Game 1 at the Boston Garden was a wide-open, fight-filled game dominated by Phil Esposito. He opened the scoring 3:51 into the first period with a goal mouth tap-in and then scored on the power play from the slot. Jack Egers scored on a long slapshot to make it 2-1. In the second period, Bobby Orr rushed out of the Bruins zone and after a give and go with John McKenzie, fired a low shot glove side that beat Eddie Giacomin at 4:56. Don Marcotte took a tripping penalty but Orr wasn't dissuaded, deking three Rangers and scoring with a low slapshot to Giacomin's stick side to make it 4-1 Boston. The Rangers then gave up another shorthanded goal on the same power play to Derek Sanderson, who scored on a breakaway. Before the period ended, Esposito scored his hat trick goal and Wayne Cashman added another. Terry Sawchuk went in the net for the Rangers in the third period, which degenerated in multiple fights. Fred Stanfield and Bob Nevin traded power play goals as the Bruins romped to an 8-2 victory.

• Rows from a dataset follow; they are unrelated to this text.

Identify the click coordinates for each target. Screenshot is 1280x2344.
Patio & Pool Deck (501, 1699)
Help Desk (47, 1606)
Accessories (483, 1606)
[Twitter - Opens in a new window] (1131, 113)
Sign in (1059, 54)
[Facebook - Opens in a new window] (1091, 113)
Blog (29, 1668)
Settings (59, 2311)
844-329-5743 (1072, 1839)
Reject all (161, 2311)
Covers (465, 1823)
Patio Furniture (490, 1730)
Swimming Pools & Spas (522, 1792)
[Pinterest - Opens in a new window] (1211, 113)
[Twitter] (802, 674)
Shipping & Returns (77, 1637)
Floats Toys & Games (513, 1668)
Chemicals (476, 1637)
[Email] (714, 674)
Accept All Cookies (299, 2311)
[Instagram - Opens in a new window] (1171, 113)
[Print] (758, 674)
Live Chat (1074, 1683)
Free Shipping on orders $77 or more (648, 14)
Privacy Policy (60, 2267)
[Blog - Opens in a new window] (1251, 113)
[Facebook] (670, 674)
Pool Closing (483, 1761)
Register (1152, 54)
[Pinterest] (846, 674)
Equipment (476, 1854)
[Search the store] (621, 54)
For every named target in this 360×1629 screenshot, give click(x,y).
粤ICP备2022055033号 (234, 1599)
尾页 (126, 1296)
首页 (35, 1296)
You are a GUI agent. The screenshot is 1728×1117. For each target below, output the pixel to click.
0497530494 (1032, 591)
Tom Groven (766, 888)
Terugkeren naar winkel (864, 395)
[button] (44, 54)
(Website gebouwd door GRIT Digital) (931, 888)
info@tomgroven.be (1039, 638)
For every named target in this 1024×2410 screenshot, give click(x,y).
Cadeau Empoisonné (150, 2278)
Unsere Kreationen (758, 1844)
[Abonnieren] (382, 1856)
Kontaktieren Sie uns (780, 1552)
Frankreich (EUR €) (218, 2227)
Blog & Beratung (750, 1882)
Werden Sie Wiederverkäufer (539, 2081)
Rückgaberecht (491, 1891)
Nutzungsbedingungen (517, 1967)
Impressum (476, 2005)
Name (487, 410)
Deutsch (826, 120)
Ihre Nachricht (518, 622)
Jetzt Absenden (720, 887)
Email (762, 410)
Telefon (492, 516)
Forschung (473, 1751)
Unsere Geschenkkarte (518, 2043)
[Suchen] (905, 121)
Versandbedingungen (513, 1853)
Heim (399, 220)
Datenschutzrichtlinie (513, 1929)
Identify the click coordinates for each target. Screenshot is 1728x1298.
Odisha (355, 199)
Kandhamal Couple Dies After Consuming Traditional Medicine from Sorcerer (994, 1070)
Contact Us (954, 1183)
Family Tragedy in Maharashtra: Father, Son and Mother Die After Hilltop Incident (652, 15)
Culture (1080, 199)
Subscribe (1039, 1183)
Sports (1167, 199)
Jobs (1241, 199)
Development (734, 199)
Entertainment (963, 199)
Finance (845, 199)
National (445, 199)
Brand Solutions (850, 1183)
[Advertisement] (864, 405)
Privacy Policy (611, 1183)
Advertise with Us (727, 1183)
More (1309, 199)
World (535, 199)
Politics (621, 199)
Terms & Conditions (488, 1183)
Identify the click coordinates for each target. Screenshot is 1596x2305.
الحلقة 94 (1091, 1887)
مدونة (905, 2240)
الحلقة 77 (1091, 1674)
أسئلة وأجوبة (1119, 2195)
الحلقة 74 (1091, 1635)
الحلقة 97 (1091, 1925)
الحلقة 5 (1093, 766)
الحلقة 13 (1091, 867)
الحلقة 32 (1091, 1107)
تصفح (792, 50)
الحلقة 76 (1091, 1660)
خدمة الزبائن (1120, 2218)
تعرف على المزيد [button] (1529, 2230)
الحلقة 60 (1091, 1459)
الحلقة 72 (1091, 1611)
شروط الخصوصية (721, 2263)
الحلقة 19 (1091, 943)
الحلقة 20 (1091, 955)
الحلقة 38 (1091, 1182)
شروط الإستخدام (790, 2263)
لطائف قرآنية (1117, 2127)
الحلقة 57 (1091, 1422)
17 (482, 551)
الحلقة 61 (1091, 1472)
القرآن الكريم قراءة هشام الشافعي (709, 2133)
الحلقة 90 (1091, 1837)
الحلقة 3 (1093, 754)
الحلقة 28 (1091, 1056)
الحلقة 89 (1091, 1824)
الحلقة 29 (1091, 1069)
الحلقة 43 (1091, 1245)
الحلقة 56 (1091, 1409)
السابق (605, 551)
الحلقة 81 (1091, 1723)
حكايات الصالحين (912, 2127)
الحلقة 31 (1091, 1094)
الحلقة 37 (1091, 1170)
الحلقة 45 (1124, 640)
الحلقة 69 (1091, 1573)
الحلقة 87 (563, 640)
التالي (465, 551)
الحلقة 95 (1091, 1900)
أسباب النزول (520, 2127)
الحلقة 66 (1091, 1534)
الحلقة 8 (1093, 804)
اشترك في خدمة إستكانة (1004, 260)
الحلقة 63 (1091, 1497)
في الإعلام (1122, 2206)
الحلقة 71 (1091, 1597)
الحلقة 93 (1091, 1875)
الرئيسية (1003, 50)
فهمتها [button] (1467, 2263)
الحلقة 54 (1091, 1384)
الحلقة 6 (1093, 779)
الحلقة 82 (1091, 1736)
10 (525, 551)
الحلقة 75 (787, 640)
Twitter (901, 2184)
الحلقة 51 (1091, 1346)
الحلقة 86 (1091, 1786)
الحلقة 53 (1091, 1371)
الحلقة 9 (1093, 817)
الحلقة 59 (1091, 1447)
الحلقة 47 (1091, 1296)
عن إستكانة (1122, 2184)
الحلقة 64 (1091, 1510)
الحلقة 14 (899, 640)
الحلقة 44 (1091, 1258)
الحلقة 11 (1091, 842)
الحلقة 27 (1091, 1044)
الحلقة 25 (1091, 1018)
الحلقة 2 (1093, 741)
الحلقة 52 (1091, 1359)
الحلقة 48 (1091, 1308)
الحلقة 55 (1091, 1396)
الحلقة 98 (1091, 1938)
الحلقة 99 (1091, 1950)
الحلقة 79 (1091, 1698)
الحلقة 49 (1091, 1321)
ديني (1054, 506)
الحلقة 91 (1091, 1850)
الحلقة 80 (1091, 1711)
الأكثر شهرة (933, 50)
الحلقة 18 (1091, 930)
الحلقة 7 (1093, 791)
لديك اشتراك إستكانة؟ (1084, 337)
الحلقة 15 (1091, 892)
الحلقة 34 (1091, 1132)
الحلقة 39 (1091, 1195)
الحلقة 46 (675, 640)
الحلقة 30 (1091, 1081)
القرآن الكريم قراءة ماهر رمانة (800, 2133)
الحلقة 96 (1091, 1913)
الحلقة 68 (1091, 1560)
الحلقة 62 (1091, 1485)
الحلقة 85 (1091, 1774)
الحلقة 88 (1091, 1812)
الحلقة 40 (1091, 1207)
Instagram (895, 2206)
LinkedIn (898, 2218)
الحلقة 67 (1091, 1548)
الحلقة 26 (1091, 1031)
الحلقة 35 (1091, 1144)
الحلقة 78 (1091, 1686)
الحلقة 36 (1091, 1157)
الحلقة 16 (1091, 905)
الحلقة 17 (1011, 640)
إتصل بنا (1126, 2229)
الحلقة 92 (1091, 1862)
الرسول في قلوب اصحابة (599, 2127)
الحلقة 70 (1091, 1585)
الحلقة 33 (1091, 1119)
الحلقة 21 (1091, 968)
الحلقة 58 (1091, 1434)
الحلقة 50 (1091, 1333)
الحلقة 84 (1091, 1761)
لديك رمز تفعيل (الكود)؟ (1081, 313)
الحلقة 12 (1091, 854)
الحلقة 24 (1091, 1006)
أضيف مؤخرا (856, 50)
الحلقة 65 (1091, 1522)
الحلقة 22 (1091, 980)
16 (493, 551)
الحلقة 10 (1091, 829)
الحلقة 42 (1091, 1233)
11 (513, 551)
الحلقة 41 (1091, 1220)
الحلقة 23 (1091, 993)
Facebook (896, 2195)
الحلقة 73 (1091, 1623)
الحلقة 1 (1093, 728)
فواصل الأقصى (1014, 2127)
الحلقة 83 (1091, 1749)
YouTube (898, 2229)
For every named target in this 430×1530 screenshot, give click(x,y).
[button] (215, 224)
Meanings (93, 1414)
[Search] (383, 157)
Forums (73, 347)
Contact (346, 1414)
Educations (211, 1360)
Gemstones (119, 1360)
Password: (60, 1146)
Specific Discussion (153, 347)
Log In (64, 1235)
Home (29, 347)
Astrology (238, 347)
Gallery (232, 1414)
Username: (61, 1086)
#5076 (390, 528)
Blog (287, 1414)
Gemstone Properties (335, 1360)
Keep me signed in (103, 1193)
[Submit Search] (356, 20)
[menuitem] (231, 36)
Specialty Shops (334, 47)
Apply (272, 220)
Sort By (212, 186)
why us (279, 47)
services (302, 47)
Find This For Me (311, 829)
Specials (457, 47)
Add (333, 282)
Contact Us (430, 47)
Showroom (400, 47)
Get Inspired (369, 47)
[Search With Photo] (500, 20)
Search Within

Game 2 at Boston saw Terry Sawchuk start for the Rangers. After Jim Lorentz scored on a beautiful passing play with Ed Westfall and Wayne Carleton, the Rangers took their first lead of the series with goals by Jack Eger and Rod Gilbert. In the second period, John McKenzie tied it up with a one-timer from a great feed from Fred Stanfield. John Bucyk gave Boston the lead when he squeaked a shot from a sharp angle past Sawchuk. Early in the third period, Ken Hodge stripped Ab DeMarco, Jr. of the puck at the Rangers blueline and scored the game winner on a breakaway. A few minutes later, Orr sent Westfall into the Rangers zone and he beat Sawchuk with a low backhander. Tim Horton got one back but the Bruins triumphed 5-3 and took a two games to none lead in the series.
Game 3 at Madison Square Garden saw Giacomin back in goal and the Rangers target Derek Sanderson early. A massive brawl broke out two minutes into the game which resulted in six fighting majors as well as Sanderson and Dave Balon receiving game misconducts. Police dealt with fans attacking the Bruins bench and showering the ice with debris. It took nearly 20 minutes to restart the game. Bill Speer opened the scoring with a point shot, his only career playoff goal. Gary Doak and Jack Egers fought before Jean Ratelle tied the game on a rebound. Wayne Cashman and Orland Kurtenbach fought and a penalty to Speer resulted in Walt Tkaczuk scoring on the power play. The second period was calmer and Gilbert put the Rangers up 3-1 as he took a goal mouth pass and put it into the open net. In the third period, Ted Irvine put the Rangers up 4-1 with a goal mouth rebound. Bobby Orr scored on a point shot before Cashman and Bill Fairbairn fought. With eight minutes left in the game, Fred Stanfield tipped in a Dallas Smith point shot to trim the deficit to a goal. The Rangers held on and nipped the Bruins 4-3 in a game that saw 174 penalty minutes and New York out shoot Boston 42-29.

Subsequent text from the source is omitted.